Balor embodies the concept of the "evil eye" and had an eye in the middle of his forehead and one directly opposite at the back, which made it all but impossible to sneak up on the giant.
According to prophecy, Balor was to be killed by his grandson and like many antagonistic forces in mythology Balor sought to avoid his fate, which he did by locking his daughter, Ethlinn, in a tower made of crystal to keep her from becoming pregnant. However, Cian, one of the Tuatha Dé Danann (traditional enemies of the Fomorians), with the help of the druidess Birog, managed to enter the tower. She gave birth to triplets by him, but Balor threw them into the ocean in an attempt to kill them. Birog saved one, Lugh, and gave him to Manannan mac Lir, who became his foster father. He was called Lugh Lamhfada and became a member of the Tuatha Dé Danann.

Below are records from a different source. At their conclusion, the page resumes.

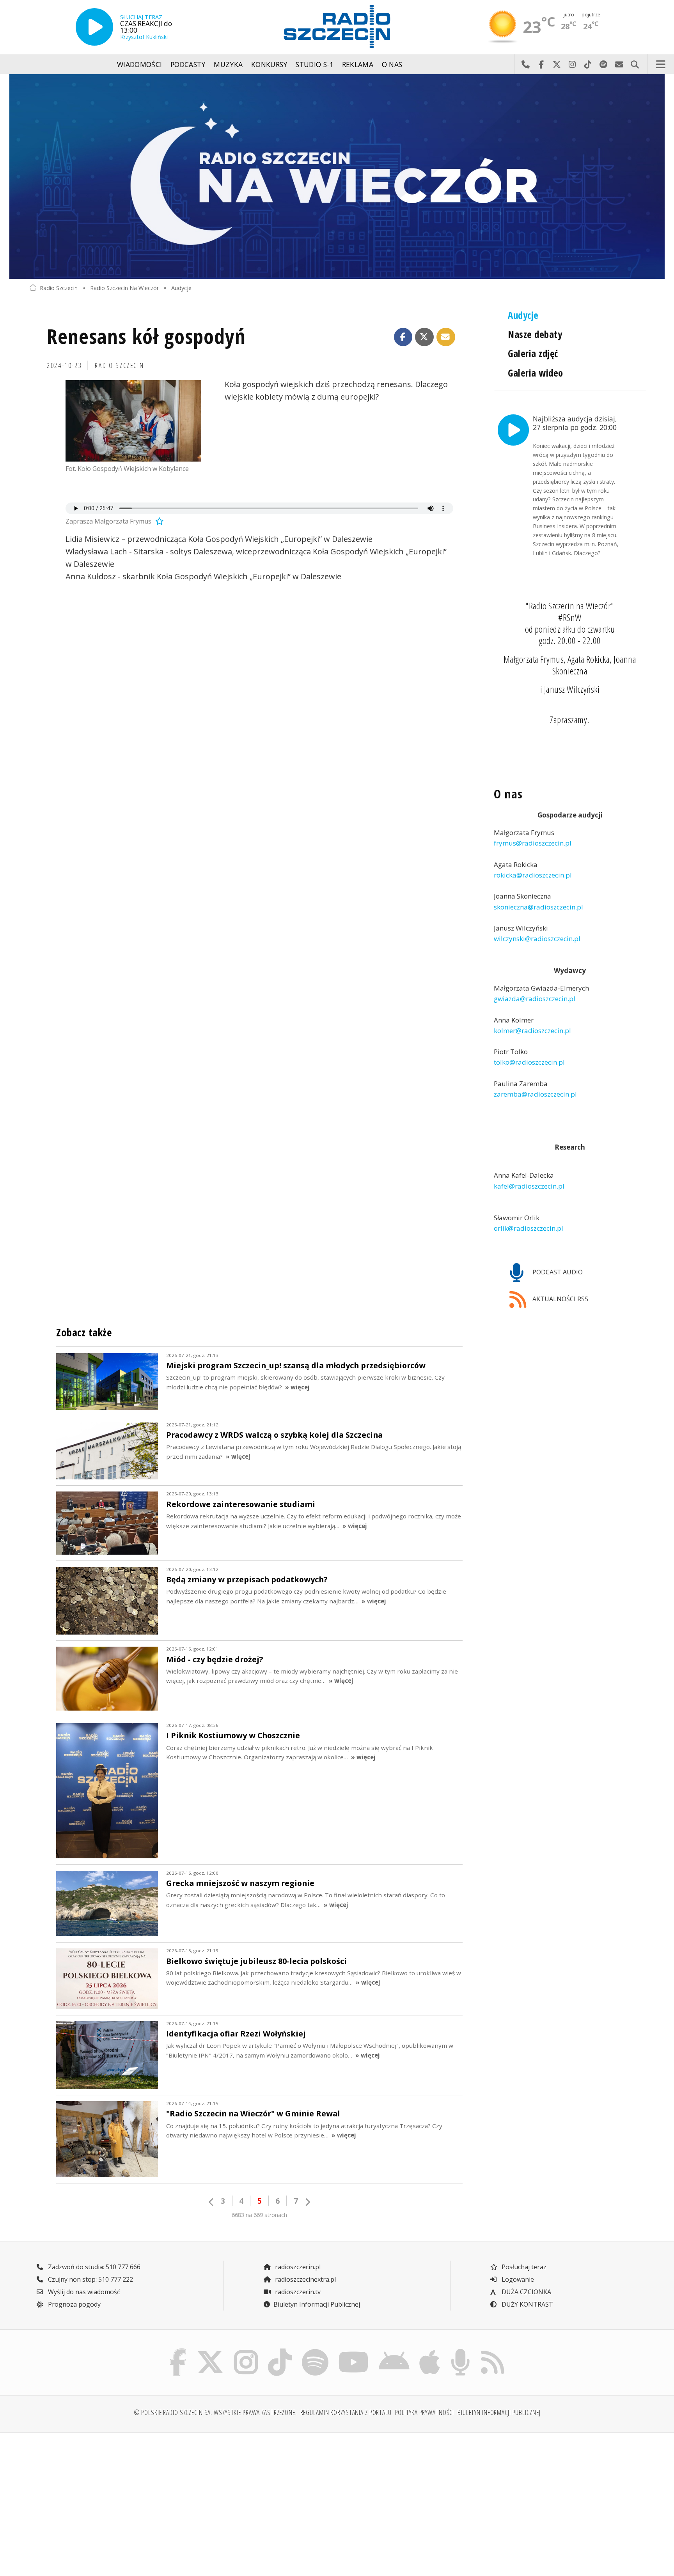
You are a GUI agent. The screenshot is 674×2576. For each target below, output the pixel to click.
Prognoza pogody (73, 2304)
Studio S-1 (314, 64)
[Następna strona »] (307, 2201)
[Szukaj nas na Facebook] (178, 2350)
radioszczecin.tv (297, 2292)
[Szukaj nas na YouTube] (353, 2350)
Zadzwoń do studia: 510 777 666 (93, 2267)
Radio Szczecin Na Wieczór (124, 287)
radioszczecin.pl (297, 2267)
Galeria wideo (535, 372)
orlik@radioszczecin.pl (528, 1228)
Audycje (181, 287)
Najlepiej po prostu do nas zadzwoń (525, 64)
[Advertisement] (104, 2499)
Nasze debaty (535, 334)
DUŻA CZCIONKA (525, 2292)
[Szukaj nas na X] (210, 2350)
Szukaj (634, 64)
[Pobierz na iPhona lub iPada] (430, 2350)
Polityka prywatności (424, 2412)
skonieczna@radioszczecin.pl (538, 906)
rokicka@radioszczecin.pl (533, 874)
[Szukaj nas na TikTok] (280, 2350)
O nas (392, 64)
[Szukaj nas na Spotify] (315, 2350)
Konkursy (269, 64)
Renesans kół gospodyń (146, 336)
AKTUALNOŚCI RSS (559, 1299)
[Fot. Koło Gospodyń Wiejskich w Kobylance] (133, 421)
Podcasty (188, 64)
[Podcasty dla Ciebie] (460, 2350)
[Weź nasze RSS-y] (492, 2350)
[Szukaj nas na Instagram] (246, 2350)
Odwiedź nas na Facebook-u (541, 64)
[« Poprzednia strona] (211, 2201)
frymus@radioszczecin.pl (532, 843)
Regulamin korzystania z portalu (346, 2412)
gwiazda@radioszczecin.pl (534, 998)
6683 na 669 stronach (259, 2215)
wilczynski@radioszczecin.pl (537, 938)
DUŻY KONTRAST (526, 2304)
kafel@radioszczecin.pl (529, 1185)
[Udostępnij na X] (424, 337)
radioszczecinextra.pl (304, 2279)
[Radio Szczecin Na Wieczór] (337, 176)
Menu (661, 64)
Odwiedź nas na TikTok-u (588, 64)
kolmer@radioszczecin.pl (532, 1030)
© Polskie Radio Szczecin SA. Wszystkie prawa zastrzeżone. (215, 2412)
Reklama (357, 64)
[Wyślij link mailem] (445, 337)
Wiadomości (139, 64)
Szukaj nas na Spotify (603, 64)
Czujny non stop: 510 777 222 (89, 2279)
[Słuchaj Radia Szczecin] (94, 27)
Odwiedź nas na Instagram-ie (572, 64)
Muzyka (228, 64)
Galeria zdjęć (533, 353)
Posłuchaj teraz (523, 2267)
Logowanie (517, 2279)
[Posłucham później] (158, 521)
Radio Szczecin (59, 287)
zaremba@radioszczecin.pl (535, 1094)
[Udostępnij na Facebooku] (403, 337)
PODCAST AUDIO (557, 1272)
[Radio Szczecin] (337, 26)
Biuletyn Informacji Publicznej (316, 2304)
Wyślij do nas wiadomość (619, 64)
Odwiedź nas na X (556, 64)
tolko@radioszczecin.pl (529, 1062)
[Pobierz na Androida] (394, 2350)
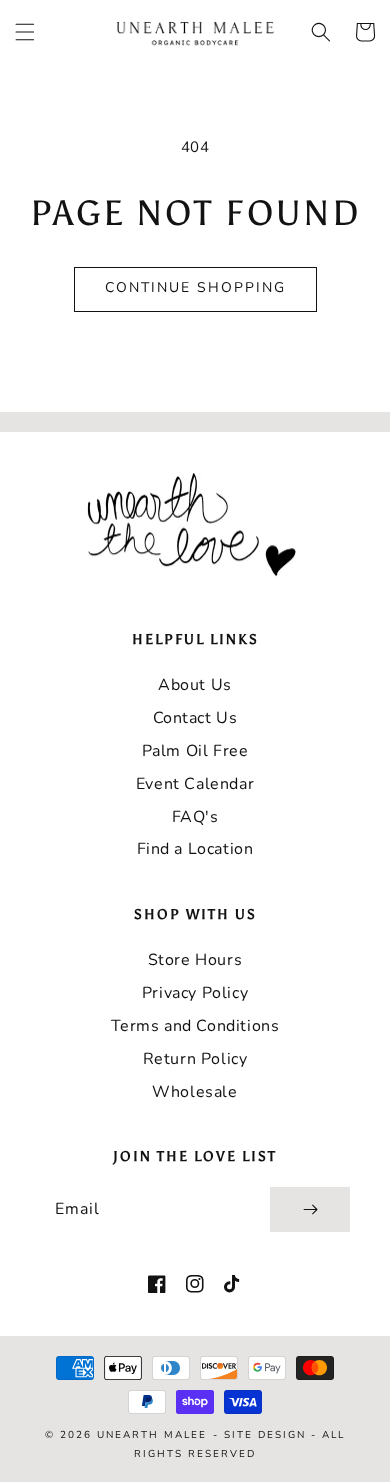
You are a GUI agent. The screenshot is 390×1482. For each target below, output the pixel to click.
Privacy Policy (195, 993)
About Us (195, 685)
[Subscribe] (310, 1209)
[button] (25, 32)
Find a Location (195, 849)
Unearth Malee (152, 1435)
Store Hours (195, 960)
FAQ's (195, 817)
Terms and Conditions (195, 1026)
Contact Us (195, 718)
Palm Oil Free (195, 751)
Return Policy (195, 1059)
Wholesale (194, 1092)
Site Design (265, 1435)
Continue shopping (195, 287)
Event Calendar (195, 784)
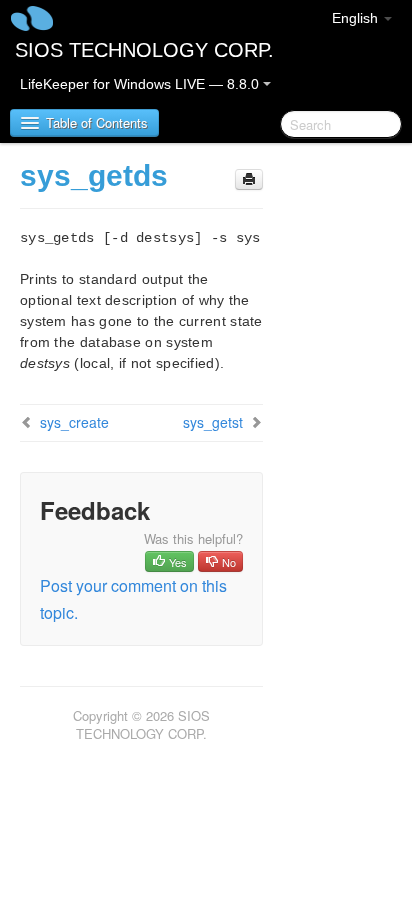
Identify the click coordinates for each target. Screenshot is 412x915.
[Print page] (249, 179)
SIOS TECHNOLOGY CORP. (144, 50)
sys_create (74, 422)
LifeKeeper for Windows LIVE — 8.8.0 (141, 84)
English (357, 18)
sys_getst (213, 422)
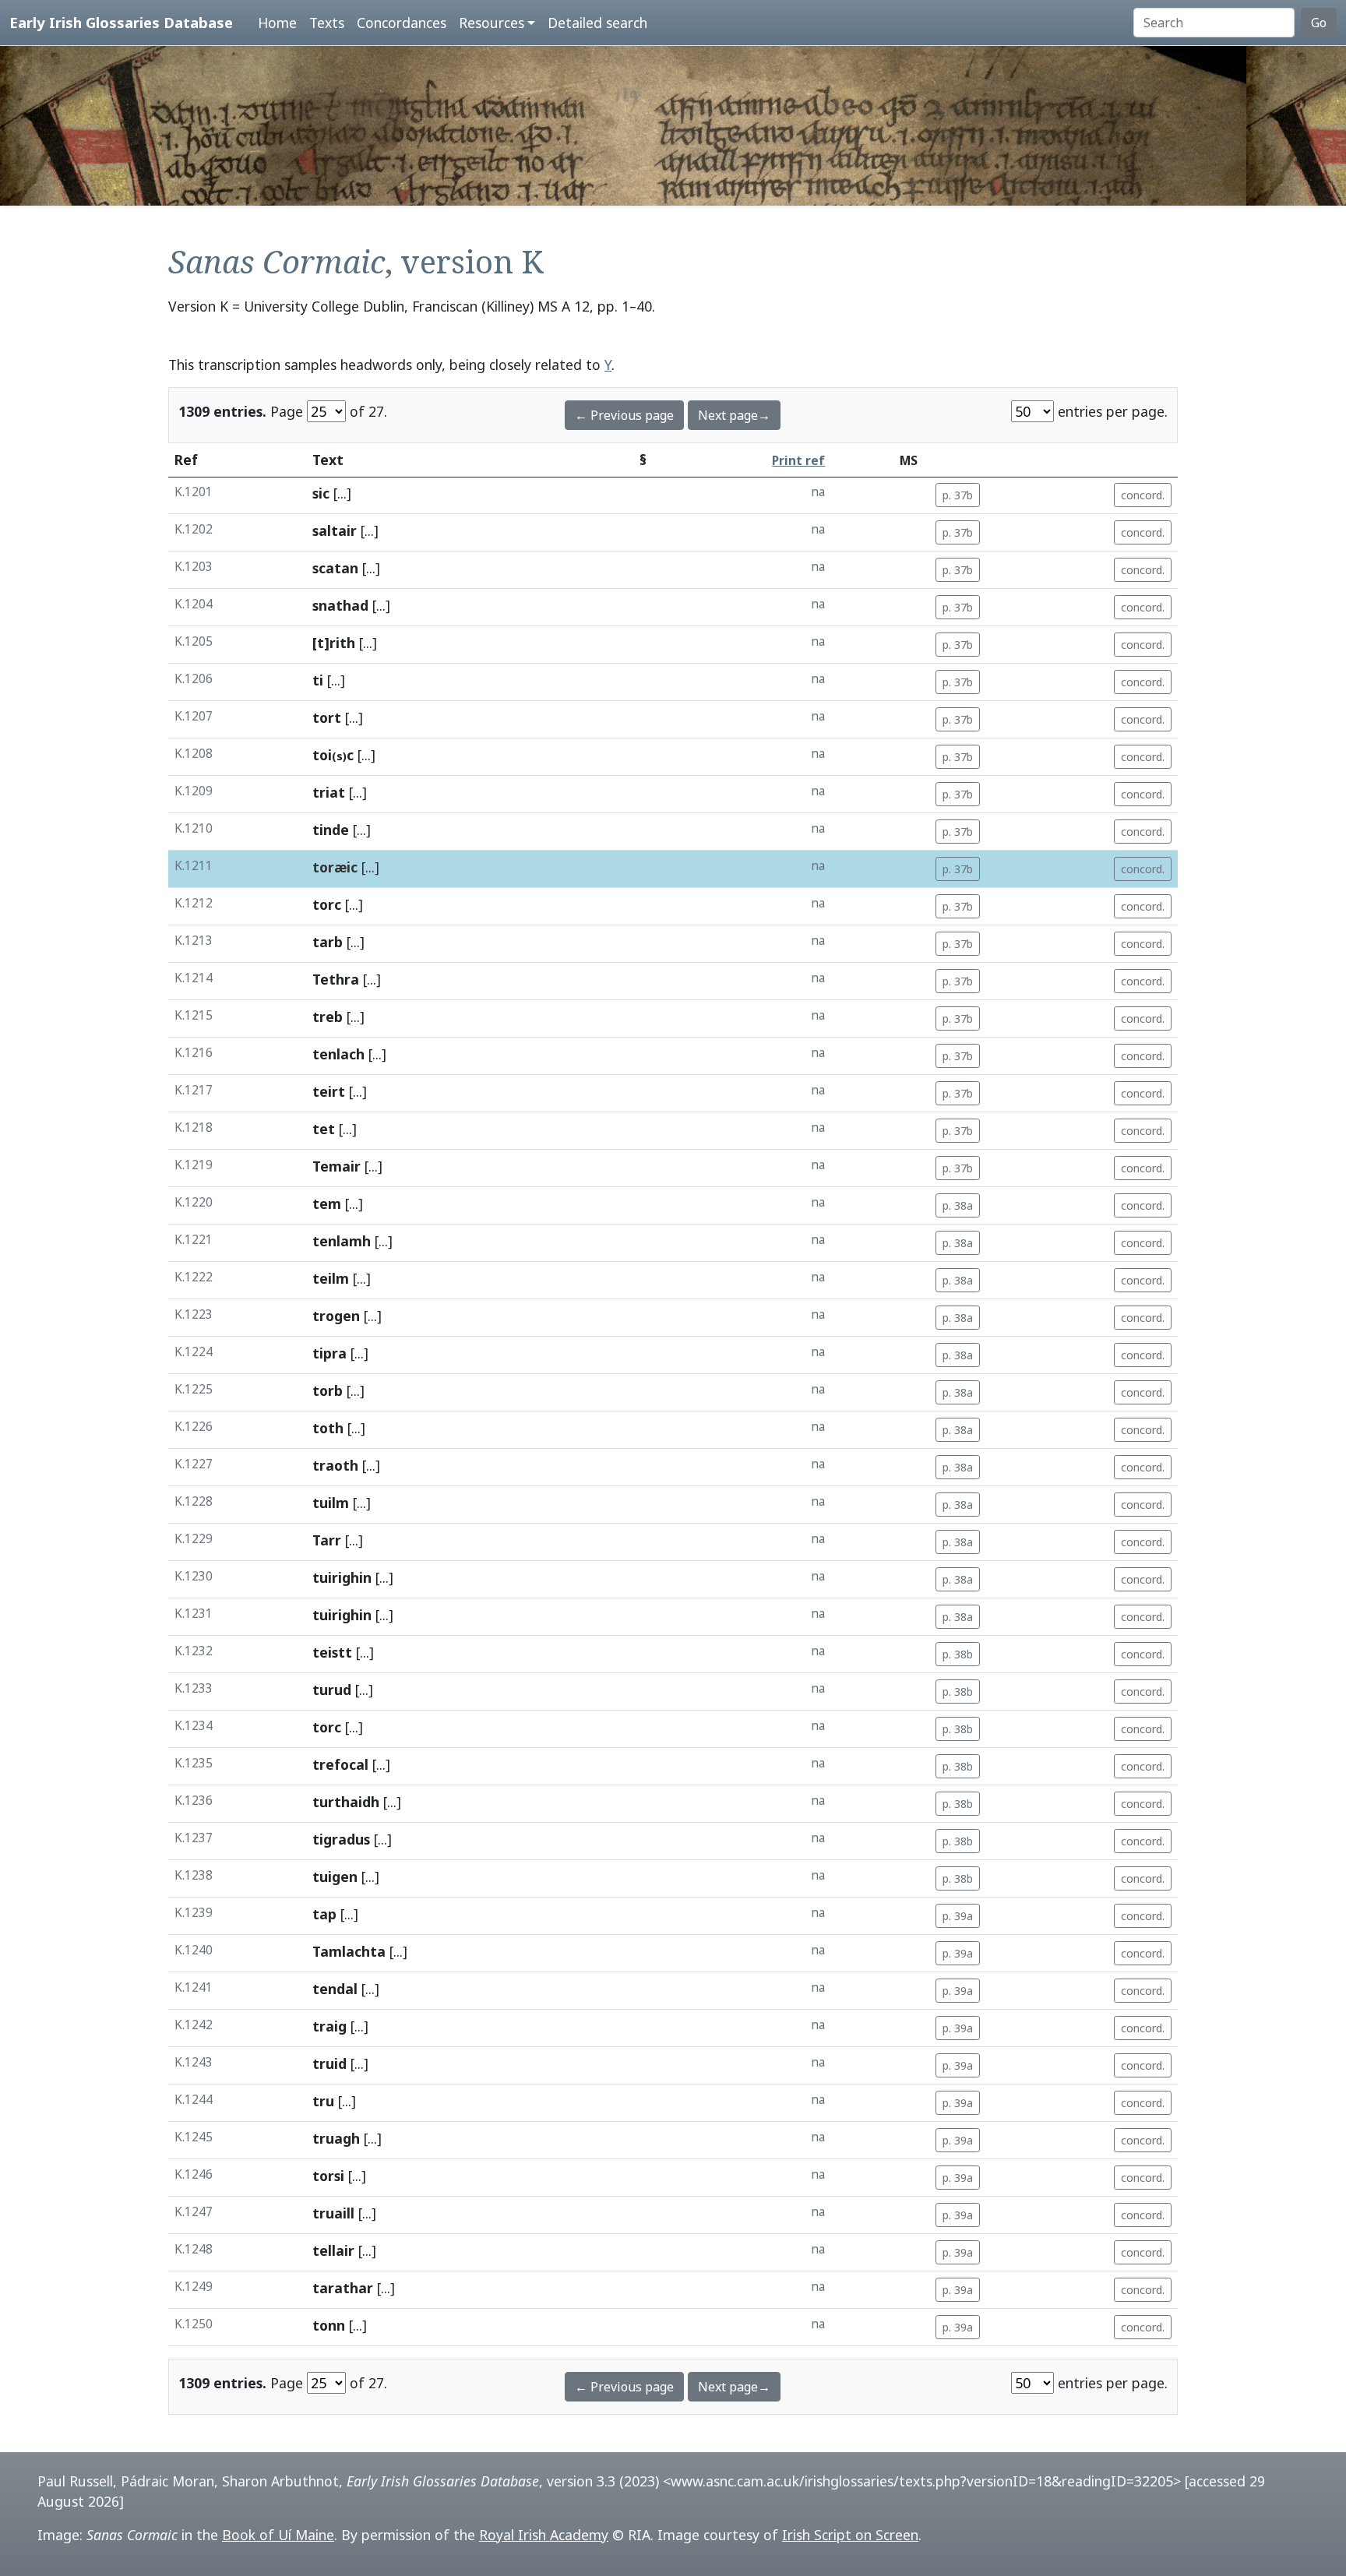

Lugh led the Tuatha in the second Battle of Magh Tuiredh against the Fomorians. Ogma disarmed Balor during this battle, but Balor killed Nuada with his eye, which was bestowed with a horrific curse that allowed it to literally fire a beam of deadly magic at will. Lugh shot a sling-stone which drove Balor's eye out the back of his head, where it continued to wreak its deadly power on the Fomorian army. In other versions Lugh blinded Balor with a spear made by Goibniu, or decapitated him and used his eye against the Fomorians.
One legend tells that, when Balor was slain by Lugh, Balor's eye was still open when he fell face first into the ground. Thus his deadly eye beam burned a hole into the earth. Long after, the hole filled with water and became a lake which is now known as Loch na Súl, or "Lake of the Eye", which is to be found in County Sligo.